なんとはなしに、外に目を向けると庭に狐がいた気がして窓へと近づいた。
「ユヅル、どうしたの」
「今、狐がいた気がして」
「狐。こんなところにいるわけがないでしょ」
「そうだよな。母さん」
「いや、わからないぞ。お稲荷さんの狐様が来てくれていたのかもしれないぞ」
「もう、あなたったら、それこそありえませんよ」
お稲荷さんの狐様か。
皆中稲荷神社によく参拝しているからな。けど、ありえないか。
あれ、どうして涙が。
狐様のこと考えただけなのに。
不意に誰かの顔が浮かんで消えた。
なぜだか、涙が溢れてくる。悲しくないのに、変だ。涙を拭い、空を見上げると龍のような雲が浮かんでいた。

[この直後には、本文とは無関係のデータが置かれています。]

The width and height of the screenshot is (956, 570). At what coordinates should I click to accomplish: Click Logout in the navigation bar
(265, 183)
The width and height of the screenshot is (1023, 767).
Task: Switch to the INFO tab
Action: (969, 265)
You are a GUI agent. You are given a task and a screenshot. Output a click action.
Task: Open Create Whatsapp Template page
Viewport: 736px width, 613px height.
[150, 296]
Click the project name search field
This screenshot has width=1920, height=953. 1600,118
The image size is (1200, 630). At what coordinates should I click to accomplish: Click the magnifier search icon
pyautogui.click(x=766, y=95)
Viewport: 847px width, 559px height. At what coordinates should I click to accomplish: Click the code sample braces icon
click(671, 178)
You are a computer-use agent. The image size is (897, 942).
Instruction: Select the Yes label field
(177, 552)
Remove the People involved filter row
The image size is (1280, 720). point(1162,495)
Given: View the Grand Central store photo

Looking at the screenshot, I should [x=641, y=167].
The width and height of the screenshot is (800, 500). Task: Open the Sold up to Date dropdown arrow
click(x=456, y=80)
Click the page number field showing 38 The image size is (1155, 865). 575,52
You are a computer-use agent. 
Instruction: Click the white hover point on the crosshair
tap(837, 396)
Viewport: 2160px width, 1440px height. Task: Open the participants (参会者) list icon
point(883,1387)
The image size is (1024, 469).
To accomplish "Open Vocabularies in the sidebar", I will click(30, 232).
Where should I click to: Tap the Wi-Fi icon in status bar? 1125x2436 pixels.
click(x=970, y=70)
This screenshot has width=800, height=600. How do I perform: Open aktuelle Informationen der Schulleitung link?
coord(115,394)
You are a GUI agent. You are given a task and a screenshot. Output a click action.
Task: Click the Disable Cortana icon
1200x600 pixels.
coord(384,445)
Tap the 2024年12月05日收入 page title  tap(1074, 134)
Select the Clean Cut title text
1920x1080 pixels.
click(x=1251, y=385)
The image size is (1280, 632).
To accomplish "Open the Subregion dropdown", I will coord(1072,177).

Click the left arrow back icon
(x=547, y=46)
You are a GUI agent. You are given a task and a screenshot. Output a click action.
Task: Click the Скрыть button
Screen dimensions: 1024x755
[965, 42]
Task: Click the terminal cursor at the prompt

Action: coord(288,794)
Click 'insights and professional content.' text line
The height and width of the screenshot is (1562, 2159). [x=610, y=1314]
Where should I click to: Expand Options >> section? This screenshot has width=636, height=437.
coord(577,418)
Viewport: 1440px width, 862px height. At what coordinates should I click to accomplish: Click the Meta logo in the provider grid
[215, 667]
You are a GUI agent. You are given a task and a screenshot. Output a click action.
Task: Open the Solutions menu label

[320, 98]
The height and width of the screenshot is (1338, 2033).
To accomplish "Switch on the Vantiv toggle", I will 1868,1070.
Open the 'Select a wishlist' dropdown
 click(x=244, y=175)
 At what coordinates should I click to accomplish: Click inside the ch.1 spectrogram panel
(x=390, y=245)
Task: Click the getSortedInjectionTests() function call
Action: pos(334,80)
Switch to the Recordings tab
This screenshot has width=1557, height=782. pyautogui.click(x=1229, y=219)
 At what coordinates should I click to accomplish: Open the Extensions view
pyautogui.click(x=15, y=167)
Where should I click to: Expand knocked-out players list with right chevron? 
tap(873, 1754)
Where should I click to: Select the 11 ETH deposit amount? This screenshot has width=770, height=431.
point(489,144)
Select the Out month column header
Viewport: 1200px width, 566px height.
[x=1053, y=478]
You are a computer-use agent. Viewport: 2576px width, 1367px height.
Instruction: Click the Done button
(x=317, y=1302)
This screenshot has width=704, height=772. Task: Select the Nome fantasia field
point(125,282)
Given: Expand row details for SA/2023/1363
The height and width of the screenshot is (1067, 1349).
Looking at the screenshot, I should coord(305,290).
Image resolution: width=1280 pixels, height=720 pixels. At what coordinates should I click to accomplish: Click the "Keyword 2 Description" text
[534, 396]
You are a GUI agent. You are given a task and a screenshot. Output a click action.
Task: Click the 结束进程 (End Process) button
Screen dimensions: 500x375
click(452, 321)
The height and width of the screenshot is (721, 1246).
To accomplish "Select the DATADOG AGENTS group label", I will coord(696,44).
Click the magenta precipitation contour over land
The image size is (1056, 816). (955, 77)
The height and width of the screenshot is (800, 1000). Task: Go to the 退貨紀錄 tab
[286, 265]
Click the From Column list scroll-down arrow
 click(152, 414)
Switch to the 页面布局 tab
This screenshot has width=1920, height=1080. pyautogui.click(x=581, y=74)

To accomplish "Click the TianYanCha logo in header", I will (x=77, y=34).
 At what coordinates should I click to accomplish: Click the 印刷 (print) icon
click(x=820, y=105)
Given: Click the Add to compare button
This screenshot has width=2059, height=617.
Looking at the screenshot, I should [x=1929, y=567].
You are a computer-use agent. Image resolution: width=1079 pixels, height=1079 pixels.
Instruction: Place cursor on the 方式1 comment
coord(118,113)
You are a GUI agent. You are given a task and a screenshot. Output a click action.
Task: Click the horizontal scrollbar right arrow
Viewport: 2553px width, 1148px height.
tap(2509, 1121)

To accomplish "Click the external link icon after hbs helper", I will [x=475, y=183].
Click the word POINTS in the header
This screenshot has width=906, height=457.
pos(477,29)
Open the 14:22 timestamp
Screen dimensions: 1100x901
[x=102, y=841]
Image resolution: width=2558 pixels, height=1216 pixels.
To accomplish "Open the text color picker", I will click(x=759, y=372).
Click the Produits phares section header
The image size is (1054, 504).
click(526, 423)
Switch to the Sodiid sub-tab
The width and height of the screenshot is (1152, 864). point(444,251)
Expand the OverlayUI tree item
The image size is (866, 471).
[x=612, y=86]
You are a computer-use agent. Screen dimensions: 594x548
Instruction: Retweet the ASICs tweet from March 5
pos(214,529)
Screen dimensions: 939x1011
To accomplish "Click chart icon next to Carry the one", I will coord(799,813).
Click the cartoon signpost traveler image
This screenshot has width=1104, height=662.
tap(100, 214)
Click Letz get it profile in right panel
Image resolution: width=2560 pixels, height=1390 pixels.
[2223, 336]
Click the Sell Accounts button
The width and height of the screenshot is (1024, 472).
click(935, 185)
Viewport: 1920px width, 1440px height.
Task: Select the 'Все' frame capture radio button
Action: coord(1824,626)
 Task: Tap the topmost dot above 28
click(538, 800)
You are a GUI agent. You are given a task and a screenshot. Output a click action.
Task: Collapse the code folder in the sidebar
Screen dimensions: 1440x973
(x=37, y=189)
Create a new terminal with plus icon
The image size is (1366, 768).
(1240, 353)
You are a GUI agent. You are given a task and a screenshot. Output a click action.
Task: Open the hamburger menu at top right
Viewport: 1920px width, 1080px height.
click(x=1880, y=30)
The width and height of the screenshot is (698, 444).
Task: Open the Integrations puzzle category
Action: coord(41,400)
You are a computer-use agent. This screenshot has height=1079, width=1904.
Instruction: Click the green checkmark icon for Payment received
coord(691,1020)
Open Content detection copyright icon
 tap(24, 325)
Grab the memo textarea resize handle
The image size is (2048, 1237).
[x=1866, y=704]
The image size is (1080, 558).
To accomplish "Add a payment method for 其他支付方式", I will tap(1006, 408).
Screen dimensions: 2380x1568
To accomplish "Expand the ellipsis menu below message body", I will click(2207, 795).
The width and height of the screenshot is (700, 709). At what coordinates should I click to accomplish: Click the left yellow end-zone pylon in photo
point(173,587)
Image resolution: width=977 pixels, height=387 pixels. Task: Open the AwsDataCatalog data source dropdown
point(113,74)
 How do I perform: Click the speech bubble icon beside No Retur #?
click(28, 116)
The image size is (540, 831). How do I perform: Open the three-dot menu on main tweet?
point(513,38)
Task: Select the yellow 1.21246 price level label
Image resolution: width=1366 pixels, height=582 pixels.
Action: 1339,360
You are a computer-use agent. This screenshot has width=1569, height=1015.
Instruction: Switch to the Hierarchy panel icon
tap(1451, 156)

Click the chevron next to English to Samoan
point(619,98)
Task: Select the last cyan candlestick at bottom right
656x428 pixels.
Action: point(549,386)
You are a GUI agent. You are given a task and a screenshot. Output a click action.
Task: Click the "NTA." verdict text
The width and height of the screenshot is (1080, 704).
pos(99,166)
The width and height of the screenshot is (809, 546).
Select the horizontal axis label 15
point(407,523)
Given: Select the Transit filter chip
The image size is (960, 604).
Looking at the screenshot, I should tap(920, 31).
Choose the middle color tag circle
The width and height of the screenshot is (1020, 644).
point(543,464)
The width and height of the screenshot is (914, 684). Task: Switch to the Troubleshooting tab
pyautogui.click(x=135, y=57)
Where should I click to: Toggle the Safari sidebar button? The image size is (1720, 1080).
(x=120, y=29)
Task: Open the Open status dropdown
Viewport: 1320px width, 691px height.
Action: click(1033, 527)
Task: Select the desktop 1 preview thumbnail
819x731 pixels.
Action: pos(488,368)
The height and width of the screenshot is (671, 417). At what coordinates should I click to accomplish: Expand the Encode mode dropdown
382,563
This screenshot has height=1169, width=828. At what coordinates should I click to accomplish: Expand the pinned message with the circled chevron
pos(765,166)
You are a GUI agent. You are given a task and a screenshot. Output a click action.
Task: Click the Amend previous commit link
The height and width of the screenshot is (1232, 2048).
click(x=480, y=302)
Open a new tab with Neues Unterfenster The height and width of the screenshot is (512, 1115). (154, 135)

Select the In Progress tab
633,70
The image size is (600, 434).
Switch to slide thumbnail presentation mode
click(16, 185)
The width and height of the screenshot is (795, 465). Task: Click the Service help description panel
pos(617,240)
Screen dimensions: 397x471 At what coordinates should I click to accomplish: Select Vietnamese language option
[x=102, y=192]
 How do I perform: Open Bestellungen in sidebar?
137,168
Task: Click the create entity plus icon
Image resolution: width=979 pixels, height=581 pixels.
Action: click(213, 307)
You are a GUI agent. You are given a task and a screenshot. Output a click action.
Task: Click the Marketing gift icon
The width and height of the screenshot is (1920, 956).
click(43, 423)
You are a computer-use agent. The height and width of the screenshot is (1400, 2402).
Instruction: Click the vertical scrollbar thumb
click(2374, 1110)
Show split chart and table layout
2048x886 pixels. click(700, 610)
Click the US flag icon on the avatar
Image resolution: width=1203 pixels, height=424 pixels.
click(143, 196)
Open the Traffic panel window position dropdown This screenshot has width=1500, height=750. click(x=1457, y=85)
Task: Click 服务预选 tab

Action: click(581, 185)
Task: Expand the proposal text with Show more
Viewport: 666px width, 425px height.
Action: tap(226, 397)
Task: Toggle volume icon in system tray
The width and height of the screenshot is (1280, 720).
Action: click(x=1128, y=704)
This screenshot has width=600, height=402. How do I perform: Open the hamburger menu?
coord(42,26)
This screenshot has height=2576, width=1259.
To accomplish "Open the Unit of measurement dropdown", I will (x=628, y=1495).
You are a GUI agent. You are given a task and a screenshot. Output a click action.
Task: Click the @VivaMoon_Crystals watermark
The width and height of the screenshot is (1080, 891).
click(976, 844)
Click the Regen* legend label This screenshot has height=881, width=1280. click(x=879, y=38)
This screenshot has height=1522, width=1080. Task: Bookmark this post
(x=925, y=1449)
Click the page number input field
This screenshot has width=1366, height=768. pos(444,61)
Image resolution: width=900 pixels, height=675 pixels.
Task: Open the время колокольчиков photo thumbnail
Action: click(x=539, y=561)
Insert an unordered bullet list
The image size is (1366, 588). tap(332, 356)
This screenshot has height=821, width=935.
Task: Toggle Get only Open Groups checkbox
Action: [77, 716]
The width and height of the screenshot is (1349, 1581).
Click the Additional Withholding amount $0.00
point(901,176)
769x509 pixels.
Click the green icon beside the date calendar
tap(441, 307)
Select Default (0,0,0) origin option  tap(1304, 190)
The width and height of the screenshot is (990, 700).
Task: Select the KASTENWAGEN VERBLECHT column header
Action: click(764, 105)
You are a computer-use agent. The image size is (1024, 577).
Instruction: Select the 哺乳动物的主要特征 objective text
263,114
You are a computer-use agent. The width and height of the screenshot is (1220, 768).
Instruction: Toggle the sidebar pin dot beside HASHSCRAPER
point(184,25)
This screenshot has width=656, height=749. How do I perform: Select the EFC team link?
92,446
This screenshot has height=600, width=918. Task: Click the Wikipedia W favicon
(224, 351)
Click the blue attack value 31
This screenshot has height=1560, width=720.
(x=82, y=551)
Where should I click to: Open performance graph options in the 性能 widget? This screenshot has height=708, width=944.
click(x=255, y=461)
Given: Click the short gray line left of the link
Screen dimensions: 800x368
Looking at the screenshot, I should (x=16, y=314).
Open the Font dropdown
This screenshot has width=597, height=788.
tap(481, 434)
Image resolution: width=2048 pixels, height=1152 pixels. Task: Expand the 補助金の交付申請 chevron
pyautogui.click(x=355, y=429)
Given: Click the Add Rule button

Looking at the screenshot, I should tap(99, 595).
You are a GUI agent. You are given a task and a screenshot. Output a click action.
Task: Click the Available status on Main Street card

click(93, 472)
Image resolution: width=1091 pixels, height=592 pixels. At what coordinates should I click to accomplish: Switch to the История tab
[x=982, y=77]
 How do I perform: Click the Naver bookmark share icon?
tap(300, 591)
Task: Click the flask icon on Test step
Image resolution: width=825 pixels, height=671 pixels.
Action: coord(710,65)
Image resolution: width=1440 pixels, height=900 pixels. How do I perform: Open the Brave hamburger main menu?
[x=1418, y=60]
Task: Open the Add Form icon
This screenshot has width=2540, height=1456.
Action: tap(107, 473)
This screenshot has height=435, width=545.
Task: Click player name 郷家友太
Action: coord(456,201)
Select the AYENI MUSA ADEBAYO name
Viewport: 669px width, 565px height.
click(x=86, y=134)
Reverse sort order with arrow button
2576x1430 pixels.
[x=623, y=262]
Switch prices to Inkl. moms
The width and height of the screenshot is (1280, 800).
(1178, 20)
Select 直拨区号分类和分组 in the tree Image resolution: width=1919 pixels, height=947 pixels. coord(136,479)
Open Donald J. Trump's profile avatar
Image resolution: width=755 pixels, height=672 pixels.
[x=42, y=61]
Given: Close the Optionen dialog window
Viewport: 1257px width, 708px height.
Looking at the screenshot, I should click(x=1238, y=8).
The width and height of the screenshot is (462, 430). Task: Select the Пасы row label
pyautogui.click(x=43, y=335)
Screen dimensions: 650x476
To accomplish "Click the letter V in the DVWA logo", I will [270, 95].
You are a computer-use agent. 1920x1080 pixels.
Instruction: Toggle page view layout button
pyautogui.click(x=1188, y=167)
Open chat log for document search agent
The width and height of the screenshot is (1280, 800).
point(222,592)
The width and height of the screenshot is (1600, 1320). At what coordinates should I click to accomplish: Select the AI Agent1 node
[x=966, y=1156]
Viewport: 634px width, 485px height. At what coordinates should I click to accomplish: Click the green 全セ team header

龍雲を見られるなんて、なんだか今日はいい日になりそうだ。
もう一度、涙を拭って頬を緩ませる。
「おまえの命は、我の鱗が守ってくれるであろう」
「えっ、父さん、何か言った?」
「いや、何も」
おかしいな。今、誰が話したのだろう。まさか、あの龍雲。それはないか。
「そうそう、ユヅル。カナさんとウエディングドレスを選びに行くのは今日じゃなかった」
「えっ、ああ、そうだよ。母さん」
「ユヅル、本当は忘れていたでしょ。ダメですよ。そんなんじゃ、カナさんに捨てられちゃうんだから」
「わかっているって。大丈夫だよ、母さん」
俺は苦笑いを浮かべて、再び青い空へと目を向けた。
もう龍のような雲は見当たらなかった。
その代わり、胸の奥がほんわかとあたたかくなり、ほんの少しだけ胸元に淡い光りが灯った。目の錯覚だろうか。そうだとしても、優しさに包まれてでもいるかのようで和んだ。
「あっ、そうだ。ユヅル、四次元の扉を開く謎部屋があるって都市伝説の話って知っている?」
「急になんだよ。そんなの知らないよ。ていうか、そんなのありえないよ、母さん」
「まあ、そうね」
そのとき、突然雷が鳴り身体がビクッとなった。
空を見上げると雲一つない青空が広がっている。おかしいなと思い、父と母に向き直ると、何事もなかったように笑いながら話していた。空耳だったのだろうか。やっぱり、変だ。それに今、何か思い出しかけたのに霧散してしまった。その代わり、夢のことを思い出した。
あの夢はやっぱり現実だったのではないだろうか。俺の記憶。その可能性もある。そんな思いに囚われてしまった。
俺もおかしなことを考えるものだ。
とにかく、出掛ける準備でもしよう。そのうち、加奈が来るだろうから。